> [Work order] Only the lines from the one that contains "This screenshot has height=575, width=1568." through the last line of the records should appear, each printed exactly as it is.

(Stored data)
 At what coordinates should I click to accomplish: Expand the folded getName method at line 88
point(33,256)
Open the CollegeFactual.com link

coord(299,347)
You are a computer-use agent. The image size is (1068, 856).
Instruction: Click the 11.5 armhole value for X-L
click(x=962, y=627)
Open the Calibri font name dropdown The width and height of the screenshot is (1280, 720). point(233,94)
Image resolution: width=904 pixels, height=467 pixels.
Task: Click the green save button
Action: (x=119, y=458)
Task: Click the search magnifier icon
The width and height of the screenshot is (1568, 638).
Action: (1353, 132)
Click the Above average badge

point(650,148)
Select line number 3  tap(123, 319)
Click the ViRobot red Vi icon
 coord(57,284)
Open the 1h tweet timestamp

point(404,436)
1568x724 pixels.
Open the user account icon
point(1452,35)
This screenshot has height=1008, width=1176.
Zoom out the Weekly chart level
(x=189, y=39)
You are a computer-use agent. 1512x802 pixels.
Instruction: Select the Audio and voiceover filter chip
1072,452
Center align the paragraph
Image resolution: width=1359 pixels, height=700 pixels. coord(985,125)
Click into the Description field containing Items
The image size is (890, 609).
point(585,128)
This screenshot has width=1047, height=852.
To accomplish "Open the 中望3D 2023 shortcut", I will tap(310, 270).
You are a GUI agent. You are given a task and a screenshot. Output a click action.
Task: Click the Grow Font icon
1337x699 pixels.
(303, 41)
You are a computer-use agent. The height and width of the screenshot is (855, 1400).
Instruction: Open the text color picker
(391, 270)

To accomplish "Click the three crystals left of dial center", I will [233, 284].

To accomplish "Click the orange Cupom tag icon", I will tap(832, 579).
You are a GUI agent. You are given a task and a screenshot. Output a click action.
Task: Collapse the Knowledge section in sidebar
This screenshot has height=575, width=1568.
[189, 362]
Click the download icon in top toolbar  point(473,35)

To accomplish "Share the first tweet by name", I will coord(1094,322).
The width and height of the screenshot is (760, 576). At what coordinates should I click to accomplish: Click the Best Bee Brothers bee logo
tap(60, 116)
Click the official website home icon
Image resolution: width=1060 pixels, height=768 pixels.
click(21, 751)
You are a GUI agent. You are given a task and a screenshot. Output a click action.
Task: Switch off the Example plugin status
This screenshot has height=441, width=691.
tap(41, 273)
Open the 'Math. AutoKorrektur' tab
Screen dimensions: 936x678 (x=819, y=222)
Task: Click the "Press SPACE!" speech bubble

> [Final answer]
This screenshot has height=575, width=1568.
[189, 362]
Click the download icon in top toolbar  point(473,35)

To accomplish "Share the first tweet by name", I will coord(1094,322).
The width and height of the screenshot is (760, 576). At what coordinates should I click to accomplish: Click the Best Bee Brothers bee logo
tap(60, 116)
Click the official website home icon
Image resolution: width=1060 pixels, height=768 pixels.
click(21, 751)
You are a GUI agent. You are given a task and a screenshot. Output a click action.
Task: Switch off the Example plugin status
This screenshot has height=441, width=691.
tap(41, 273)
Open the 'Math. AutoKorrektur' tab
Screen dimensions: 936x678 (x=819, y=222)
Task: Click the "Press SPACE!" speech bubble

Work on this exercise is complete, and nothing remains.